Presidente da Assembléia da Venezuela:
“Constituinte fortalece bases para construir socialismo”
“A Reforma Constitucional dá maior poder
ao povo e fortalece os princípios que permitem a construção do socialismo.
Essa é a verdadeira democracia”, afirmou a presidenta do Legislativo, Cilia
Flores, assinalando que a discussão se iniciou com o primeiro ponto do
informe da Comissão Mista sobre as mudanças do Título II: “Do Espaço
Geográfico e da Divisão Política” da Carta Magna, o qual, depois de sua
aprovação, passará a se denominar “Do Espaço Geográfico e a Geometria do
Poder”.
O deputado Carlos Escarrá, expressou que
“a nova geometria do poder está necessariamente relacionada com cada um dos
outros artigos modificados na proposta de Reforma, porque é assim que vamos
avançando na construção de uma nova sociedade”, indicando que com esta
proposta “pretendemos distribuir e ordenar o território nacional de maneira
a melhorar as condições de trabalho, de vida da família e do ser coletivo”.

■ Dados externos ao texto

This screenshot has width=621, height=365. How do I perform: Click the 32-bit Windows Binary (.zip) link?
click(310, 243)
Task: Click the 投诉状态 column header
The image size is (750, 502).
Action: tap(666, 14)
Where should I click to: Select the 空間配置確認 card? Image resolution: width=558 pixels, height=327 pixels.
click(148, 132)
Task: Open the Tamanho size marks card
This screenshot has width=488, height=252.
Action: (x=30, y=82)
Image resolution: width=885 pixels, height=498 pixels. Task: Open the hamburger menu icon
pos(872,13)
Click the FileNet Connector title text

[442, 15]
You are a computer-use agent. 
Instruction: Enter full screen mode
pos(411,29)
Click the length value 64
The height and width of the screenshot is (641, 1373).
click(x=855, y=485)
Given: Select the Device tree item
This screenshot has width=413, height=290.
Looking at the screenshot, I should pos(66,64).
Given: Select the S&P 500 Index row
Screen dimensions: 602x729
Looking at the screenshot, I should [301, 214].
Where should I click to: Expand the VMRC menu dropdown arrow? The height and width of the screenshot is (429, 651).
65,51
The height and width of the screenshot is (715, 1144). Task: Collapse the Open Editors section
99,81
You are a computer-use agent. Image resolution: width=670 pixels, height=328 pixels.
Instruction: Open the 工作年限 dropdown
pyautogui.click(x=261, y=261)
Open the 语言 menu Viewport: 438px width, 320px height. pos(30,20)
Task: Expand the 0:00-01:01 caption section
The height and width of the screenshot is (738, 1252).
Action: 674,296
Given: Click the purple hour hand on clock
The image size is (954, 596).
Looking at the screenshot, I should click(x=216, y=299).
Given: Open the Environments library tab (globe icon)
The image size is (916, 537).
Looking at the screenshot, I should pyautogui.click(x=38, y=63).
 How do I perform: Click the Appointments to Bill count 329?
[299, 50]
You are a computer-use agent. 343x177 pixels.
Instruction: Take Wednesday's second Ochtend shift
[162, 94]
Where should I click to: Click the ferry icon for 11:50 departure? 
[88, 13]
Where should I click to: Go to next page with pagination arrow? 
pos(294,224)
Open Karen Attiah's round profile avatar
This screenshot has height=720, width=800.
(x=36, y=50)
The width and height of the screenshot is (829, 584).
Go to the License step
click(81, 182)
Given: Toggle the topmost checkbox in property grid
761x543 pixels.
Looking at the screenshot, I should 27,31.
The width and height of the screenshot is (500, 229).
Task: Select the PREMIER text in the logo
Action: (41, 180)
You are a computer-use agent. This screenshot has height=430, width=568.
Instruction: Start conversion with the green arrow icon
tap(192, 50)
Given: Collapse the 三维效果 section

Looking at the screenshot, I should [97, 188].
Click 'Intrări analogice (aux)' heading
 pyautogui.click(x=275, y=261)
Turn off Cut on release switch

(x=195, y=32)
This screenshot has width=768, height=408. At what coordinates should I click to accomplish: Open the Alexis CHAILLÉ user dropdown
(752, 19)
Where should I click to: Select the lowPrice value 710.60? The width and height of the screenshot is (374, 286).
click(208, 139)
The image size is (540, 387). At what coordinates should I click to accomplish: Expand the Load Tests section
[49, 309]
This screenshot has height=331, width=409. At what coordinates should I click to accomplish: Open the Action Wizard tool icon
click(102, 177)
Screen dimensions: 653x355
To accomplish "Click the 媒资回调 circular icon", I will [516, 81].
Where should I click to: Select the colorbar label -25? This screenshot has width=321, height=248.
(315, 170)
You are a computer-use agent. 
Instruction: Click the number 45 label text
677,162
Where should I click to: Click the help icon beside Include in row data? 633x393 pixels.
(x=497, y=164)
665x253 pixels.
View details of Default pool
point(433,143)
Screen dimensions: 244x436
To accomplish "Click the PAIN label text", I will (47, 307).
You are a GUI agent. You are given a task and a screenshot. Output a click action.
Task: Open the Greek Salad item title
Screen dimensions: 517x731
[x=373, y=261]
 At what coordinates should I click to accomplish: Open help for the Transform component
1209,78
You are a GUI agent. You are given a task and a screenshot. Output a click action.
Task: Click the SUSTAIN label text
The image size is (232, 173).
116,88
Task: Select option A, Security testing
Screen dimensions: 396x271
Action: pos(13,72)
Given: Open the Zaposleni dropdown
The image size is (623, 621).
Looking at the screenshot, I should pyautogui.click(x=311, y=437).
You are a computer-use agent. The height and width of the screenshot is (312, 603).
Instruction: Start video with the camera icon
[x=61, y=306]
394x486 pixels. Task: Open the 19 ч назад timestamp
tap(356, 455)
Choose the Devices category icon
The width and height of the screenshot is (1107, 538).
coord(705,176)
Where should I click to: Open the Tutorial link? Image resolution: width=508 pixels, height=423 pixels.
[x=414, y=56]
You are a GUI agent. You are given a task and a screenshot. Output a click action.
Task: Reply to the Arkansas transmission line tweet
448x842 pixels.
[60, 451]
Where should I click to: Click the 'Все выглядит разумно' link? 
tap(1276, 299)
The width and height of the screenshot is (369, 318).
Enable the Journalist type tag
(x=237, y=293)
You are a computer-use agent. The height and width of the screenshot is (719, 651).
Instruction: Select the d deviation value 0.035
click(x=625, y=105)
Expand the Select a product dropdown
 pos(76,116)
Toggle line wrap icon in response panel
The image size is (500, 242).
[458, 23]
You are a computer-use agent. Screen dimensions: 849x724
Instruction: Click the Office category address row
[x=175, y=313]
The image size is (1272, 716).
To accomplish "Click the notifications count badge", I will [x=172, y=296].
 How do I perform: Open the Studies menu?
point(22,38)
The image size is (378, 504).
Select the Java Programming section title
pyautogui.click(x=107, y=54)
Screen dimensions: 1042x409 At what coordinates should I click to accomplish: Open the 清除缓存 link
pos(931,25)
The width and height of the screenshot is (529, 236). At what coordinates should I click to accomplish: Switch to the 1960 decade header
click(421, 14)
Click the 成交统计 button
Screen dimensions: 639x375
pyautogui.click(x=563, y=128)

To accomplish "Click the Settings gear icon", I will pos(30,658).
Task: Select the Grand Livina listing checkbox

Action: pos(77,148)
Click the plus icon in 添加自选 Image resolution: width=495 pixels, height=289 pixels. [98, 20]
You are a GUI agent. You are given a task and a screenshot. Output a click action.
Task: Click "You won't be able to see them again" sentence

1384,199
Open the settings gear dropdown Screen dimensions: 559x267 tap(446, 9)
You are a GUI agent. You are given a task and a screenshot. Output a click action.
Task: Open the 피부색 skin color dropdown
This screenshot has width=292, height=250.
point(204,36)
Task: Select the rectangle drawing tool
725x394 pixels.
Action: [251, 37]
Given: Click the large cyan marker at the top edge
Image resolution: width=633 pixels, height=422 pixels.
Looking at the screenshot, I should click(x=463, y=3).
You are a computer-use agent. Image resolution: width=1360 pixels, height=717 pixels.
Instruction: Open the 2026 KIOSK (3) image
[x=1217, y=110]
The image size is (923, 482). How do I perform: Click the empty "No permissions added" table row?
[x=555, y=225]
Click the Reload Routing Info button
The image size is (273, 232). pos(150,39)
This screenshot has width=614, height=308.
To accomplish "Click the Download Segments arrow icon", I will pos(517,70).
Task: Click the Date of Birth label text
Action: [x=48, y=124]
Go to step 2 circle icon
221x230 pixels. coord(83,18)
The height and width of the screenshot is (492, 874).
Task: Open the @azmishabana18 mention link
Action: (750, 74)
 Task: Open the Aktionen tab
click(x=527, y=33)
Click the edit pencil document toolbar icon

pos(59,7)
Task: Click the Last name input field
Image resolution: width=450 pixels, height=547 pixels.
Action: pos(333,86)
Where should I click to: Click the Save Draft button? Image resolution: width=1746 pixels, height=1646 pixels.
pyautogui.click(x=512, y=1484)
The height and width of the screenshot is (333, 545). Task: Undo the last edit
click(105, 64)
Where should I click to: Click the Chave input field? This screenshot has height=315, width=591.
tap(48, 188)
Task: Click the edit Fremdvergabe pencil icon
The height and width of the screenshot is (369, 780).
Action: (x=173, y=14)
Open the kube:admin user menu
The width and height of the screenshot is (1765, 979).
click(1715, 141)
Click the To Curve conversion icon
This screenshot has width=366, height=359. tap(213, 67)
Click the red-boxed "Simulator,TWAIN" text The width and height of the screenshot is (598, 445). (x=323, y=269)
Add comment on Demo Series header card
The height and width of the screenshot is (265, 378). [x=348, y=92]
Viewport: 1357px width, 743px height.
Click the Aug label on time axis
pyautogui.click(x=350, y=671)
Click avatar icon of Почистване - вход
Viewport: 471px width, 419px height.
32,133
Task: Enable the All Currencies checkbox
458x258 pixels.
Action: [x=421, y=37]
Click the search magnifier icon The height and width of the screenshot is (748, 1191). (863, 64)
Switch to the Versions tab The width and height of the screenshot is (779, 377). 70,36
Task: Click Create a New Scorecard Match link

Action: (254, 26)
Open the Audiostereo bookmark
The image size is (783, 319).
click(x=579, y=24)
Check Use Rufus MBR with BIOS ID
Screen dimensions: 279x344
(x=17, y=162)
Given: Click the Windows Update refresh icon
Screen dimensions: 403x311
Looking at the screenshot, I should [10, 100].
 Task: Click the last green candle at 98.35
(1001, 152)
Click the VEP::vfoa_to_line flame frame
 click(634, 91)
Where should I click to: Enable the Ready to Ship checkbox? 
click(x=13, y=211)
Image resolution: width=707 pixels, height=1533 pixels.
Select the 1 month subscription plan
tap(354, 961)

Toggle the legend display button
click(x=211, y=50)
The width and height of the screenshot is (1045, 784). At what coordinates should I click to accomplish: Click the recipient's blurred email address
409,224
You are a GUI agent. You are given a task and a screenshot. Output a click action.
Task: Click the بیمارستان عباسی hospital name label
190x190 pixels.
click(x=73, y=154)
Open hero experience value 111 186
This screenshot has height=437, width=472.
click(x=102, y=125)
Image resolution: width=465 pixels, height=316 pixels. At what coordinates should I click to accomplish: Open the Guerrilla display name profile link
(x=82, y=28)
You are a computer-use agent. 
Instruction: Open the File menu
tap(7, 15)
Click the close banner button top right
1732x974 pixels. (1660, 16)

A concepção da nova geometria de poder,
indicou Carlos, está vinculada com a proposta que busca modificar o artigo
113 que hoje diz “não se permitirão monopólios”, por uma formulação que
“proíbe esse tipo de propriedade que favorece o abuso da dominação
econômica”.
Estabelece que quando se trate da
exploração de recursos naturais ou outro bem de caráter estratégico, ou a
prestação de serviços públicos vitais, o Estado se reservará a exploração ou
a execução dos mesmos.
Igualmente projeta modificar o artigo 307
que hoje qualifica o latifúndio “contrário ao interesse social”. A nova
versão é mais firme ao assentar que “se proíbe o latifúndio por ser
contrário ao interesse social”. Determina que “para garantir a produção
agrícola, o Estado protegerá e promoverá a propriedade” e velará por uma
ordem sustentável das terras férteis para assegurar seu potencial agrícola,
além de tributar as terras produtivas que não sejam empregadas para a
produção.
Pelo cronograma previsto, o Legislativo realizará a última
discussão em plenária e provação do Projeto nos primeiros dias de novembro,
para posteriormente convocar o Referendo nacional durante o mês de dezembro.